### The problem
Whenever the word "icon" turns up in a line below, that line should be copied.
____
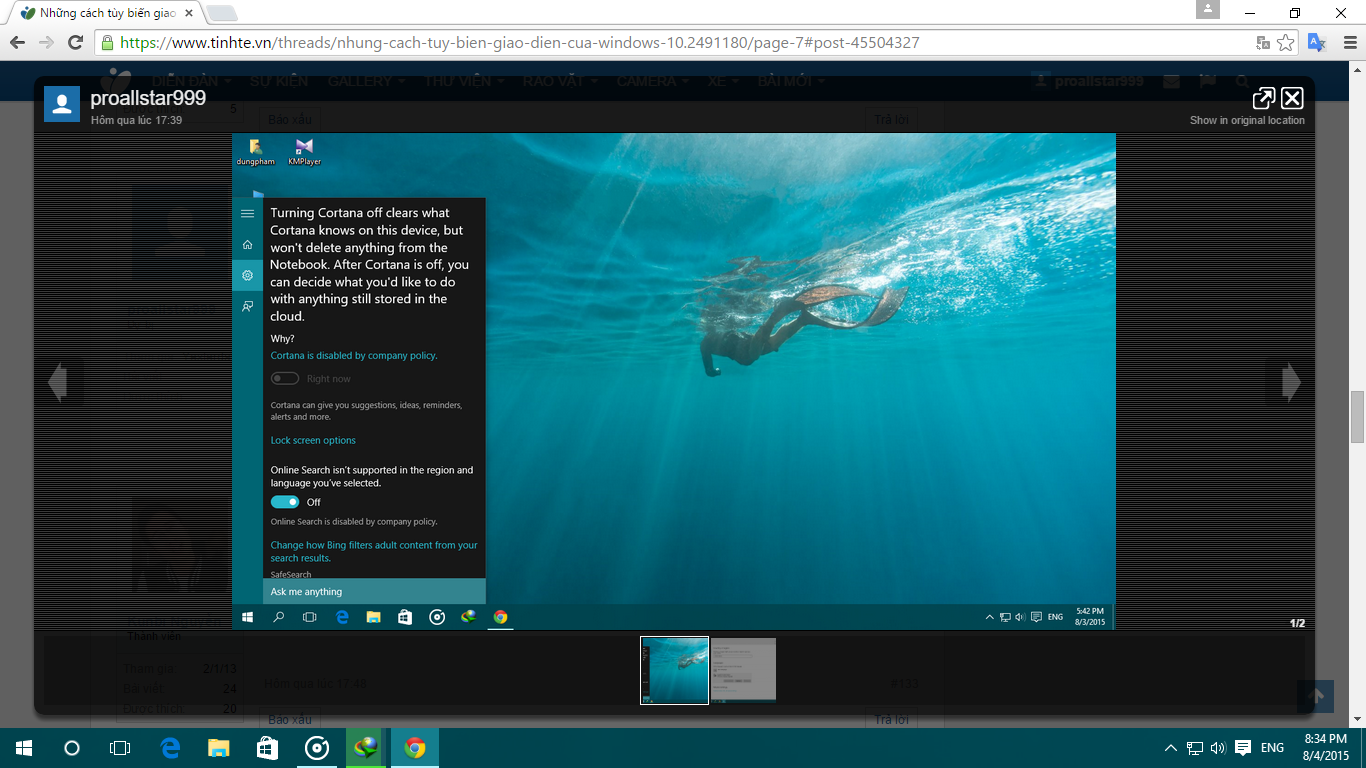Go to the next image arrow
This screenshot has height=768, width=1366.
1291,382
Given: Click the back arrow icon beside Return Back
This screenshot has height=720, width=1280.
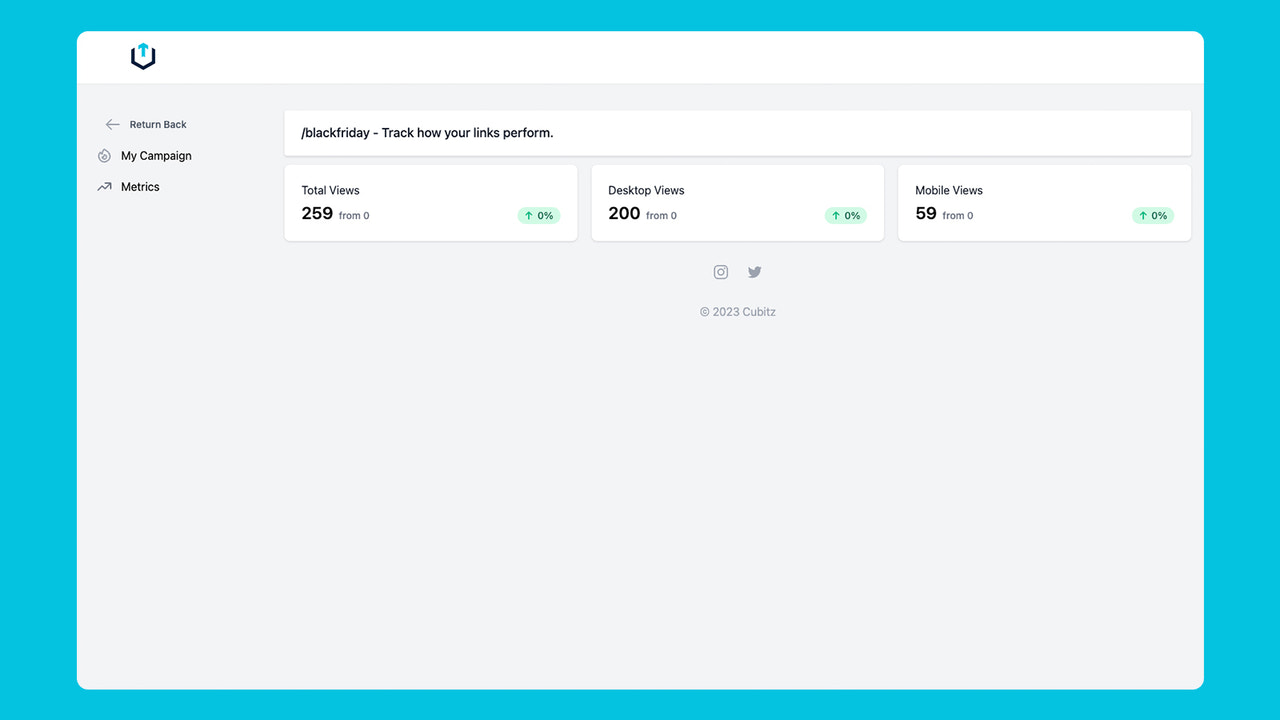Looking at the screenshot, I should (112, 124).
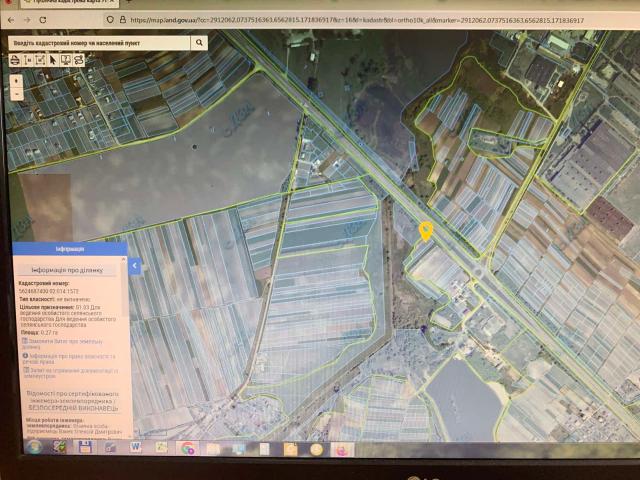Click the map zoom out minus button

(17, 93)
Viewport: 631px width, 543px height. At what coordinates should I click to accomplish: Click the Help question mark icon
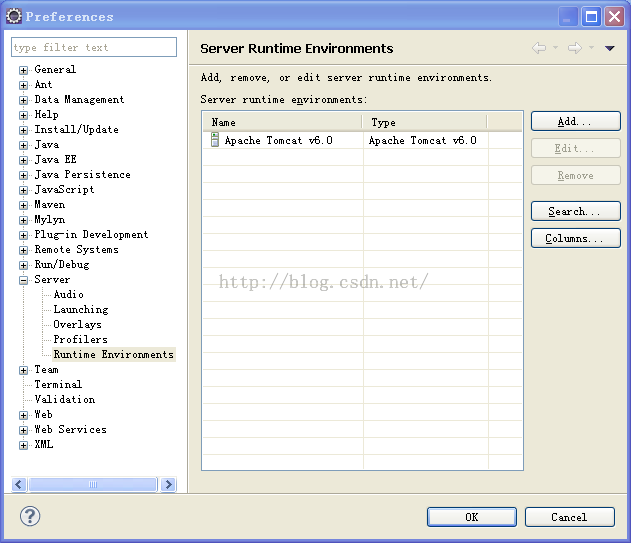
____
### Reply to the exercise
Given: Click the back arrow icon beside Return Back
Viewport: 631px width, 543px height. At what coordinates should I click to accomplish: Click the Help question mark icon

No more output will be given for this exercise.